Write out each line of the records that has "agent" in it.

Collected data
────────────────
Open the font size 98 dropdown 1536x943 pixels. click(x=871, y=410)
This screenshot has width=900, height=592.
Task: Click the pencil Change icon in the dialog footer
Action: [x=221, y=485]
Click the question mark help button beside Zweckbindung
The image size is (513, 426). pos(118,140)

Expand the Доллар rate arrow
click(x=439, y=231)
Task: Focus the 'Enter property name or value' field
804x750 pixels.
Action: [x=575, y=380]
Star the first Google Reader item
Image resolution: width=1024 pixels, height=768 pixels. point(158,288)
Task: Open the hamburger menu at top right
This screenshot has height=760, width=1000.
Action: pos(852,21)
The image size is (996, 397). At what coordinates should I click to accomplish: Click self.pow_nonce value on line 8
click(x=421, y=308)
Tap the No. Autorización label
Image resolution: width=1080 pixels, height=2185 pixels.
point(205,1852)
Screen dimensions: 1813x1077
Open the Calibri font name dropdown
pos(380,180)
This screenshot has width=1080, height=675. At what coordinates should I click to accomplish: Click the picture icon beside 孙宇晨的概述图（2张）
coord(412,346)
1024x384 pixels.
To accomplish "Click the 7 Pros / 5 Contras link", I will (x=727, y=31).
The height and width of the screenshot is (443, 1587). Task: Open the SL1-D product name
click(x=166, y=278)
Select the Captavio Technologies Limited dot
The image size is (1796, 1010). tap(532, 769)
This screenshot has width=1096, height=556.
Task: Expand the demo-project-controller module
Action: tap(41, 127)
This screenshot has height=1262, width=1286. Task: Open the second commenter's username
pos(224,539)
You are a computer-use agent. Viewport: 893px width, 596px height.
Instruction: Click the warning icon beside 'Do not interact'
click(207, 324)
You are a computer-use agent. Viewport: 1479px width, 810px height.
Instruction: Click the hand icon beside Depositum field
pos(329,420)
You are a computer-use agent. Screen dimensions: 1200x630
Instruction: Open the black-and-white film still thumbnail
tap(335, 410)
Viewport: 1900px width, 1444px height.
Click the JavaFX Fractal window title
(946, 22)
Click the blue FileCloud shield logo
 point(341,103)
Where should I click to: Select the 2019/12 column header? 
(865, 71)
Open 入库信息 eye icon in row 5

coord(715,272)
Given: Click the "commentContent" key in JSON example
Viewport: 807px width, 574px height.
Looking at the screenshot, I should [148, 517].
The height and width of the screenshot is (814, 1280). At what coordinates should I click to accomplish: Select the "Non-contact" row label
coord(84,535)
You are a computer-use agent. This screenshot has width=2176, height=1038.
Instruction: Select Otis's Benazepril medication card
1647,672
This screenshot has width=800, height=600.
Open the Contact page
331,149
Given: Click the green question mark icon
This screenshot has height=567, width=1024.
────────────────
▶ Answer to this task:
You are a computer-use agent. Viewport: 893px width, 596px height.
You are a computer-use agent. Viewport: 1479px width, 810px height.
You are a computer-use agent. Screen dimensions: 1200x630
You are a computer-use agent. This screenshot has width=2176, height=1038.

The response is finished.